L’Union des producteurs agricoles (UPA) soulève quelques craintes quant aux modifications prévues par le gouvernement du Québec à la Loi sur la protection du territoire et des activités agricoles (LPTAA) tel que proposé dans le projet de loi 103 visant à alléger le fardeau administratif des entreprises.

Lors des consultations du 2 novembre, le 1er vice-président de l’UPA, Martin Caron, a indiqué à la ministre déléguée à l’Économie, Lucie Lecours, qu’il fallait être prudent. Il estime qu’autoriser des modèles nécessitant des superficies variées favorise une ouverture « trop large, trop peu balisée et floue » qui pourrait augmenter les demandes de morcellement.

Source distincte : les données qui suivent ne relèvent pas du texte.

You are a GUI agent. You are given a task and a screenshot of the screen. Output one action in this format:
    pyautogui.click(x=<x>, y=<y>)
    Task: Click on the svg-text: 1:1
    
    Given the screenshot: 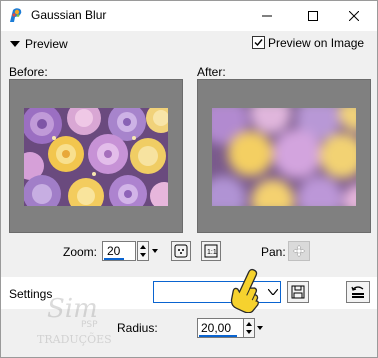 What is the action you would take?
    pyautogui.click(x=212, y=252)
    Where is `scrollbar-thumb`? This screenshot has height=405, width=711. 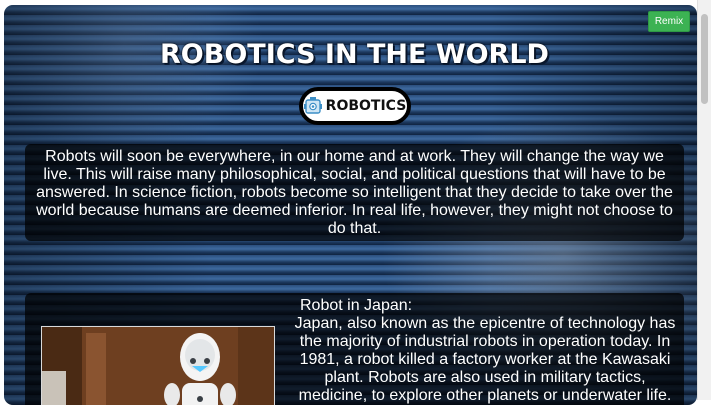 scrollbar-thumb is located at coordinates (704, 59).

Bien que cela puisse favoriser certains projets, M. Caron s’inquiète que cela permette à des non-agriculteurs de s’installer en zone agricole sans en faire la pratique. « Chaque fois qu’on permet une activité non agricole, ça fait reculer l’agriculture au Québec », a-t-il affirmé.

Le projet de loi prévoit également une liste d’activités qui ne seraient plus soumises à une autorisation de la Commission de protection du territoire agricole du Québec (CPTAQ). Tout en reconnaissant que cela allège le travail de la Commission, l’UPA craint qu’il y ait un effet sur la pratique agricole. « L’UPA privilégie de s’en remettre à l’expertise de la CPTAQ pour tout changement de zonage », indique Martin Caron. 

L’UPA salue toutefois certaines modifications, comme la considération des agrandissements d’installations d’élevage en fonction des normes de bien-être animal.

De son côté, l’agriculteur Jean-Martin Fortier est venu insister sur le fait que ces changements sont essentiels pour la relève. Il croit qu’il est important de réformer la Loi afin de permettre plus de morcellements pour favoriser l’émergence de plus de petites fermes.